Blue Skies, White Clouds

Yesterday was a scorcher by Maine standards. Temperatures in the upper 80’s sent those of us without central air-conditioning scurrying to the beach. My two boys and I were among the earliest to arrive. Traveling down a winding, narrow road to reach a far-away, sprawling spot on the ocean with tumbling waves and a desert like quality, felt like an adventure. Once we arrived we were like camels making our way from the parking lot to a distant tide pool a football field’s length from the entrance. Even from our tide pool we were still another long stretch away from the rolling waves. It was worth the journey. My boys—Jonah with his wide rimmed, navy blue sun hat, Adrian with his ripe orange baseball cap—took their buckets, shovels and wave board into the shallow pool and were busy at play within moments. Adrian piled sand ice cream into his bucket while Jonah pulled the buckets around on top of the board.
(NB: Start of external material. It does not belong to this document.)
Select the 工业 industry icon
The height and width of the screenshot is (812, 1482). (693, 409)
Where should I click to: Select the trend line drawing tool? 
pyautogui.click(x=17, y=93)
I set out our blanket and then lying back on the small bag I had packed, took in the rocky cliffs in the distance thinking about the turn of events that brought me there alone with my two boys instead of where we had planned to be—back in the place where I grew up, surrounded by family, cuddling my little niece and nephew who I missed like a drought misses rain and hadn’t seen since winter winds were blowing snowdrifts at Christmastime.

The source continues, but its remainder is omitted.